Chiamiamola pure biopsia liquida 2.0, una versione ancora più evoluta di una tecnologia che permette di fare diagnosi e di monitorare il cancro in modo più semplice e meno invasivo. A metterla a punto è stato un gruppo di ricercatori dell’Università di Catania, dell’Istituto Nazionale Tumori Regina Elena di Roma e dell’Università di Parma, nell’ambito del progetto europeo “Ultraplacad”, finanziato dalla Commissione Europea all’interno del programma quadro Horizon 2020. Il nuovo sistema, descritto sulla rivista Biosensors and Bioelectronics della Elsevier, sfrutta le proprietà della nanofotonica per individuare il Dna associato alle cellule del tumore utilizzando una sola goccia di sangue. Questo significa che la procedura diagnostica può essere applicata molto frequentemente ed anche su pazienti particolarmente fragili, sia per la diagnosi della malattia che per il monitoraggio della sua evoluzione in modo da consentire una migliore selezione dei trattamenti.
La possibilità di effettuare una diagnosi oncologica utilizzando solo il sangue prelevato dal paziente e non più i frammenti di tessuti prelevati dalla massa tumorale spesso a costo di invasive procedure chirurgiche, ha rappresentato uno dei più significativi avanzamenti dell’oncologia degli ultimi 15 anni. La nuova procedura prende il nome di biopsia liquida. Il sangue trasporta tracce molecolari del tumore che vanno identificate, sia per poter scoprire il tumore, sia per assegnare al paziente il trattamento farmacologico più efficace. Inoltre, il tumore si modifica nel corso del tempo, e per questo motivo è utile seguirlo longitudinalmente, nel corso di tutto il decorso di malattia, così da poter assegnare, tramite appunto il sangue, al paziente il miglior trattamento farmacologico possibile in quel preciso momento. Il paziente oncologico necessita quindi di un frequente monitoraggio, che solo con la biopsia liquida può veramente attuarsi, perché solo col sangue si può avere un aggiornamento continuo delle caratteristiche molecolari del tumore. Le tecnologie attualmente utilizzate per l’analisi molecolare di biopsie liquide da pazienti portatori di tumore sono basate sull’applicazione di protocolli di trattamento dei campioni che necessitano di alcuni millilitri del sangue del paziente. Le procedure richiedono anche lunghi tempi di analisi.

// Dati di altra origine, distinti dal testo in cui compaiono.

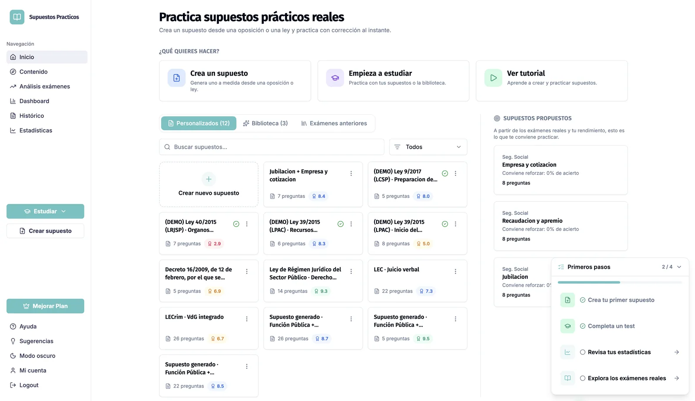Open three-dot menu on LEC · Juicio verbal card

pyautogui.click(x=455, y=271)
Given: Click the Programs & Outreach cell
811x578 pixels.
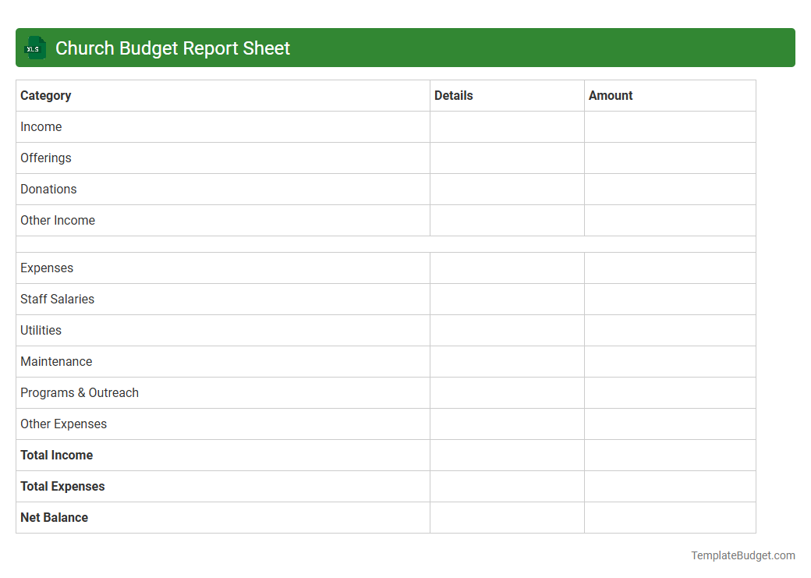Looking at the screenshot, I should pyautogui.click(x=80, y=392).
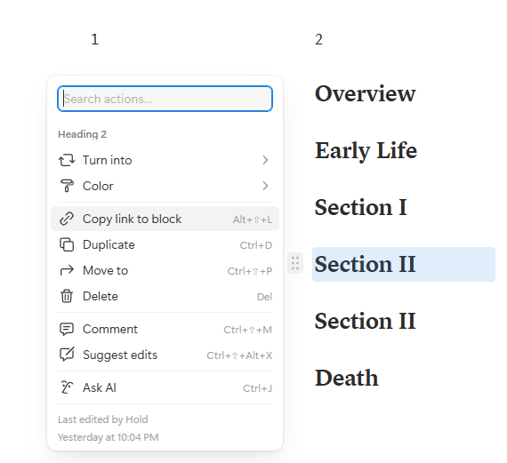Click the six-dot drag handle beside Section II
The image size is (507, 463).
click(x=295, y=263)
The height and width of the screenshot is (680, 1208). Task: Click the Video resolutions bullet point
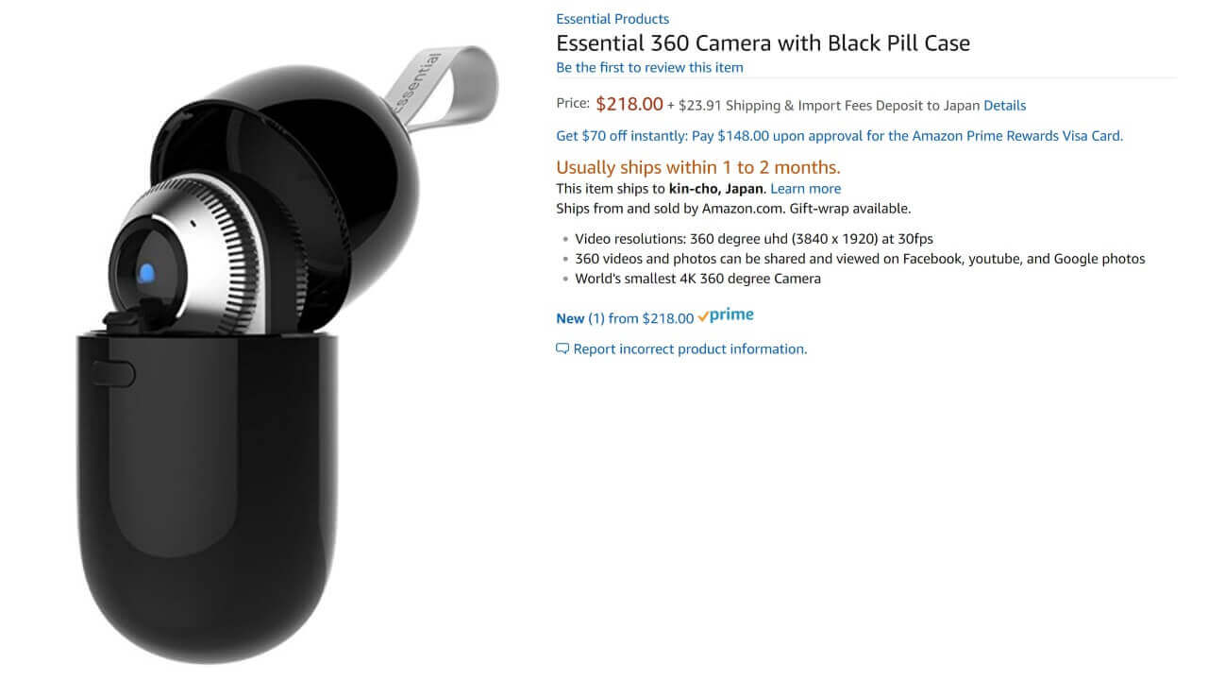[x=754, y=239]
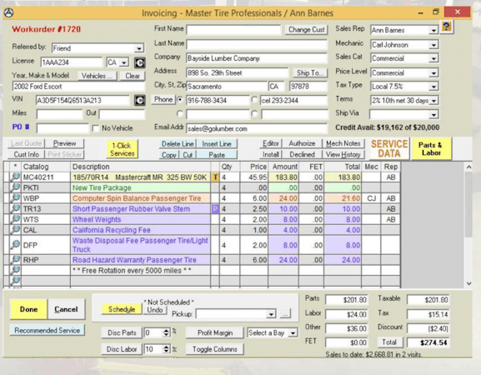The width and height of the screenshot is (481, 375).
Task: Click the line items vertical scrollbar
Action: (468, 225)
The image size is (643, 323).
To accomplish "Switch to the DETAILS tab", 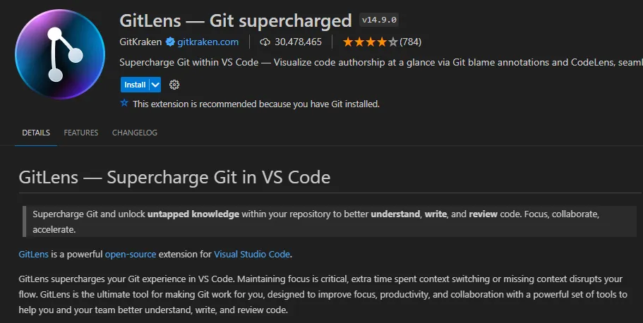I will (x=36, y=133).
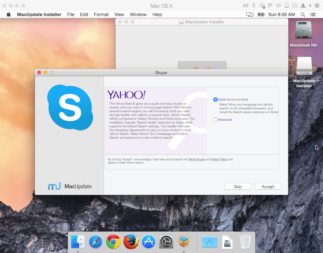
Task: Open Finder from the dock
Action: click(78, 242)
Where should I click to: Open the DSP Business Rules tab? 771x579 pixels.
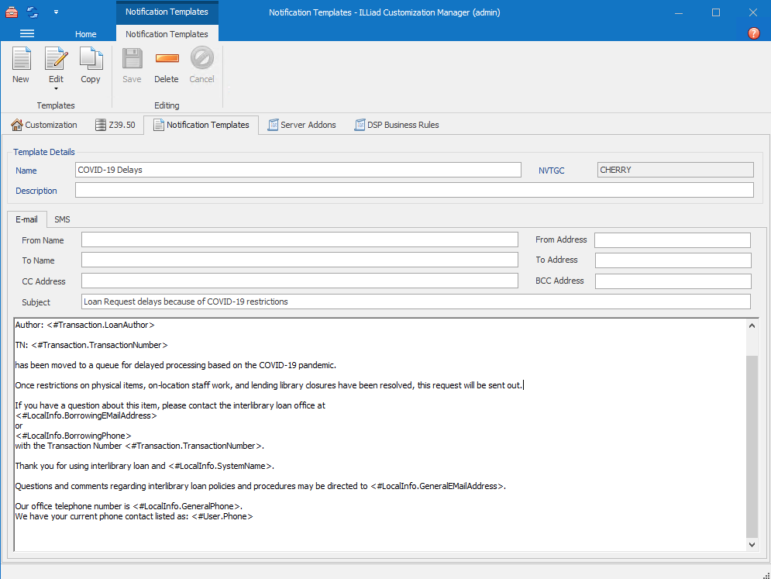tap(396, 124)
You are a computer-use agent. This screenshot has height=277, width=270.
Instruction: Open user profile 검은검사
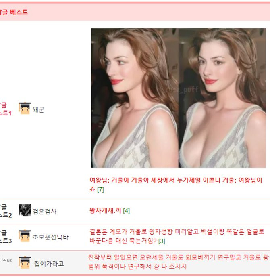44,211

Il nuovo metodo sviluppato dai ricercatori italiani è invece in grado di rilevare il Dna delle cellule tumorali utilizzando un volume di plasma ottenuto dal sangue del paziente corrispondente a 0,04 millilitri, praticamente una sola goccia di sangue. Per farlo, trae vantaggio da un metodo di rivelazione definito “surface plasmon resonance imaging” che viene combinato con l’uso di nanoparticelle metalliche funzionalizzate e di Pna, cioè molecole simili al Dna sintetizzate in laboratorio. Il metodo, inoltre, semplifica significativamente le procedure di trattamento del campione di sangue prima dell’analisi, rispetto a quanto richiesto dai metodi attualmente disponibili sul mercato, rendendole più semplici, veloci, ed economiche. “Il sistema è stato testato sul plasma di pazienti con tumore del colonretto e su donatori sani”, riferiscono i ricercatori che sono riusciti in questo modo a distingue tra il Dna mutato dei pazienti e quello “normale” dei volontari sani. Questo dimostrerebbe, secondo i ricercatori, le promesse della “biopsia liquida nel monitoraggio del cancro”, sottolineano gli studiosi.